Which gets us to an observation about a partial transformation in the relationship of people to the modern technological soundscape. Initially, during the industrial revolution, the abrasive sounds of technology were sounds that people had to steel themselves against, sounds that they wanted to escape if they could. As people increasingly felt a need to steel themselves against these sounds, the withdrawal from them put them into an experiential vacuum where they became increasingly numb. The loud abrasive sounds of electrified instruments served to help them, at least temporarily, to pull themselves out of their numbness and into a situation where they could feel more alive. In effect, people today are using one form of abrasive stimuli to diminish the negative effects of another.
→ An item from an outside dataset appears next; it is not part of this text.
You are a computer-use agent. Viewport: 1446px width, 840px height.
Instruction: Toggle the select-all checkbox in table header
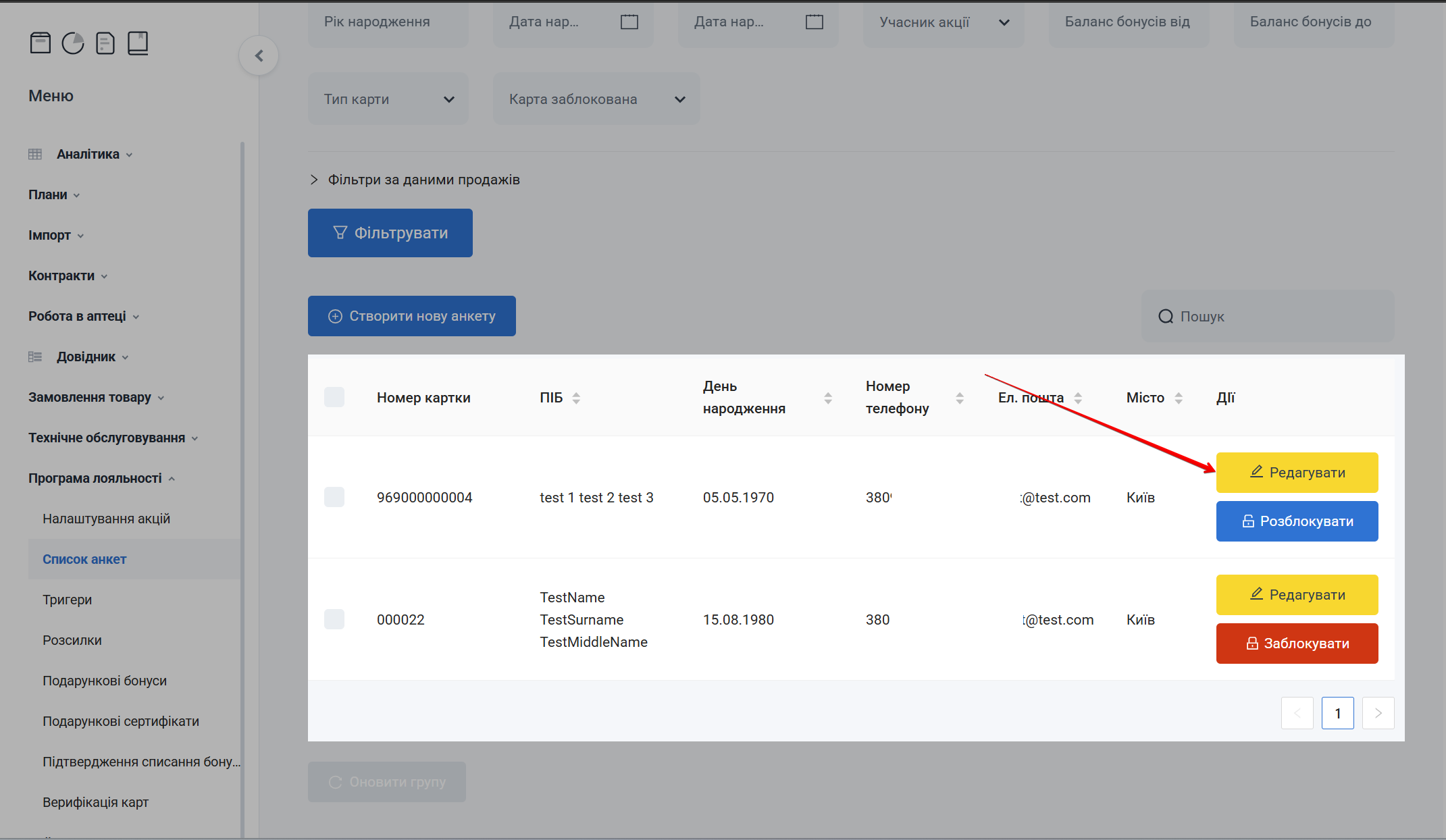334,397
They listened to the abrasive sounds of rock and roll and other modern forms of popular music to drown out the abrasive sounds of generic modern technology in the background which psychologically they would try not to listen to let alone even hear.
Nevertheless, listening to the metallic twang of electric guitars, basses and keyboards is nothing compared to the quality of listening to all the organic sounds coming out of a more traditional natural living environment. In the former, one is focusing, listening to intermittently shock oneself out of the numbness within which one is immersed in modern technological society. In the latter, one is using the organic sounds as templates for bonding oneself with other people as well as the total organic living environment. Real listening is what happens in the latter environment.